Il y a un an, il avait ainsi fait défiler la jeune trisomique australienne Madeline Stuart ainsi qu’une vendeuse de voitures du New Jersey, Rebekah Marine, née sans avant-bras.

Cette première journée officielle de la semaine de la mode de New York avait déjà pris un tour résolument militant plus tôt dans la journée avec le défilé de Johny Dar.

L’artiste américain a présenté une collection, baptisée «Jeans for Refugees», de cent jeans donnés chacun par une célébrité et décorés par lui-même, dont le produit de la vente ira au Comité international de secours (IRC).

Dans l’après-midi, étaient attendus l’espagnol Desigual et le New-yorkais Thakoon, de retour après avoir renoncé à la Semaine de la mode de février.

Le créateur d’origine Thaïlandaise Thakoon Panichgul a ainsi bouleversé son calendrier de production, à l’instar de plusieurs maisons qui souhaitent aligner les défilés avec la mise en vente des vêtements.

Thakoon a même fait un pas de plus dans l’inconnu en proposant des pièces sur son site dès le mois d’août, plusieurs semaines avant son défilé.

Autre aventurier du monde de la mode, dans un tout autre genre, Kanye West avait innové lui aussi dès mercredi en organisant son défilé Yeezy Season 4 en plein air sur une île, entre Manhattan et le Queens.

Les conditions de ce défilé, très suivi comme tout événement labellisé Kanye West, ont déclenché une polémique.

De nombreuses critiques se sont élevées via les réseaux sociaux contre le traitement infligé aux mannequins du défilé, «une séance de torture», selon la responsable éditoriale du site de mode The Cut, Stella Bugbee.

Des dizaines de jeunes femmes ont ainsi dû patienter durant plusieurs heures debout, sous le soleil, sans bouger, en attendant que le défilé ne démarre. L’une d’entre elle s’est même effondrée, prise d’un malaise.

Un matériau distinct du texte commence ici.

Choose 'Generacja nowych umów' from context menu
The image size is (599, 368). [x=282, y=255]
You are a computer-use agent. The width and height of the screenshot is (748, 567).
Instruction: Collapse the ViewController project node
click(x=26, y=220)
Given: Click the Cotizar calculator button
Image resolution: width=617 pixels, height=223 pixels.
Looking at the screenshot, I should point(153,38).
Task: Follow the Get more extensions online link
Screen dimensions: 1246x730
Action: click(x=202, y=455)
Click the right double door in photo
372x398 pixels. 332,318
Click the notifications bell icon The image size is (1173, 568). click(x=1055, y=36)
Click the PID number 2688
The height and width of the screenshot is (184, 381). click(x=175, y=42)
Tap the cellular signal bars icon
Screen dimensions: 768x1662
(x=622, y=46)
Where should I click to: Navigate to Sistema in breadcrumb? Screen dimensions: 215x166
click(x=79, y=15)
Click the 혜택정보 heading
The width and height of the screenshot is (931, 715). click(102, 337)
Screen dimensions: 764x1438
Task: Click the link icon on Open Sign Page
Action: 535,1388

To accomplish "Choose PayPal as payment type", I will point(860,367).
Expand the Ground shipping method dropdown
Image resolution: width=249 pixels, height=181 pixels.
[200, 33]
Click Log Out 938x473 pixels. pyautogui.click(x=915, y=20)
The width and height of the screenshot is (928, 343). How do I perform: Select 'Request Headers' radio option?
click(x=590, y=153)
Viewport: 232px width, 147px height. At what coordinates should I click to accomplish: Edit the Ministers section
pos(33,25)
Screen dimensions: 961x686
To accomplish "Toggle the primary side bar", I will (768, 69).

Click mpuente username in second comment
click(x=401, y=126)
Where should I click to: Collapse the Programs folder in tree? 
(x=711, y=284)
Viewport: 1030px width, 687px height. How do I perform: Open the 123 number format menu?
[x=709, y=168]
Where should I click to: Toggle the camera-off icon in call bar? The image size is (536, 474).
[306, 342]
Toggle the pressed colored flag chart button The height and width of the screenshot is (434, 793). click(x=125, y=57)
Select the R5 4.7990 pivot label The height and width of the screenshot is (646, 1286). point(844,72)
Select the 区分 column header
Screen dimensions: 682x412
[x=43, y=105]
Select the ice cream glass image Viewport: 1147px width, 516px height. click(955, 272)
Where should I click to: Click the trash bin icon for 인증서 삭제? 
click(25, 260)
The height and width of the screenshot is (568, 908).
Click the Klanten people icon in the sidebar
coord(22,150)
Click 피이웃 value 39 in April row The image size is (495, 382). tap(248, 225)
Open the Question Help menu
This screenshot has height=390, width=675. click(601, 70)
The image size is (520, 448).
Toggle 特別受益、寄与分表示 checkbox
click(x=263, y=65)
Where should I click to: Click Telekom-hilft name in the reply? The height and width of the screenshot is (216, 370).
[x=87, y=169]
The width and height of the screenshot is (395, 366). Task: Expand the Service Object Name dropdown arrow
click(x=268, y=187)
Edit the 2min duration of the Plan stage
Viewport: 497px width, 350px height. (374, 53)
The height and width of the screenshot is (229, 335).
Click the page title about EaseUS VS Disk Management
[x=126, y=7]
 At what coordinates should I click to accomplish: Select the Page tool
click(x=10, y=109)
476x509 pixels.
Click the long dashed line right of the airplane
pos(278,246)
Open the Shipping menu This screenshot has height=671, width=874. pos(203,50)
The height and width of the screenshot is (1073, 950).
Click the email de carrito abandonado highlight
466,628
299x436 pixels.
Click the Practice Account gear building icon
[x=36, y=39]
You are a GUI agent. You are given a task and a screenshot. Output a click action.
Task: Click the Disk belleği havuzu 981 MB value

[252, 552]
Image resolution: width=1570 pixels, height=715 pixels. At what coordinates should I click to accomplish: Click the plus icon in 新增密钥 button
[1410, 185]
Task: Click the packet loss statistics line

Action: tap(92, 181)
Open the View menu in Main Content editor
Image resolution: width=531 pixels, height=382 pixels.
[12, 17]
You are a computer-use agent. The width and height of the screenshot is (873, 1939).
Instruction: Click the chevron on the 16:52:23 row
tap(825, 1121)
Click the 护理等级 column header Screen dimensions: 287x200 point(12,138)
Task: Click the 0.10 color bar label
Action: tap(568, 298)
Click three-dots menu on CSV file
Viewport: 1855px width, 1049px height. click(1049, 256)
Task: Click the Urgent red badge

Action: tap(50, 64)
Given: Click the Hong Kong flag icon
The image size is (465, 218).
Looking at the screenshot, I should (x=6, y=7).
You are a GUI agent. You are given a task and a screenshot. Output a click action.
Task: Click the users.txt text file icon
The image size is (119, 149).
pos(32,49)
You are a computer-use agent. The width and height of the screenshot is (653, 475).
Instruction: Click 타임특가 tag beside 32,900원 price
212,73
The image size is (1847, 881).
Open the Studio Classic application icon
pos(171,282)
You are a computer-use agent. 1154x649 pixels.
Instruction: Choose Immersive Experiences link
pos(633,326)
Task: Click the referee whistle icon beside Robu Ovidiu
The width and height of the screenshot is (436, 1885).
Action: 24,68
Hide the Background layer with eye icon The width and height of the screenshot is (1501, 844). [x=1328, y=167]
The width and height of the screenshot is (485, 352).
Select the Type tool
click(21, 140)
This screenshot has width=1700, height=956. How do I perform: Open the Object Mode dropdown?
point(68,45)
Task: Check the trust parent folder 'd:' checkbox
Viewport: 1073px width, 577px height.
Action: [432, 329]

Plus tard, lors du défilé, plusieurs mannequins chaussées de bottes hautes à talons immenses ont eu le plus grand mal à marcher dans les allées. L’un d’entre eux a chuté et un autre a terminé le défilé en tongs.

Malgré ces péripéties et l’attente interminable du public, l’artiste «sera probablement récompensé par une large couverture et même peut-être des applaudissements pour une collection qui était, au mieux, prévisible», s’est insurgée Jessica Iredale, du site spécialisé Women’s Wear Daily.

Yeezy, développé en collaboration avec l’équipementier sportif Adidas, est resté dans la lignée des trois premières saisons, sans proposer de grande nouveauté.

Parmi des ensembles unis, avec du beige, du noir, du blanc et du vert foncé, l’artiste italienne Vanessa Beecroft, le bras droit de Kanye West sur Yeezy, a offert davantage de féminité que lors des saisons précédentes.

Quelques heures après Kanye West, le styliste américain Tom Ford a proposé mercredi une version beaucoup plus apaisée de la mode.

Fêtés au champagne et aux petits fours, il a proposé à ses invités une collection fidèle à ses habitudes, très néo-classique avec réinterprétation des incontournables, notamment la veste pour l’homme et la jupe crayon pour la femme.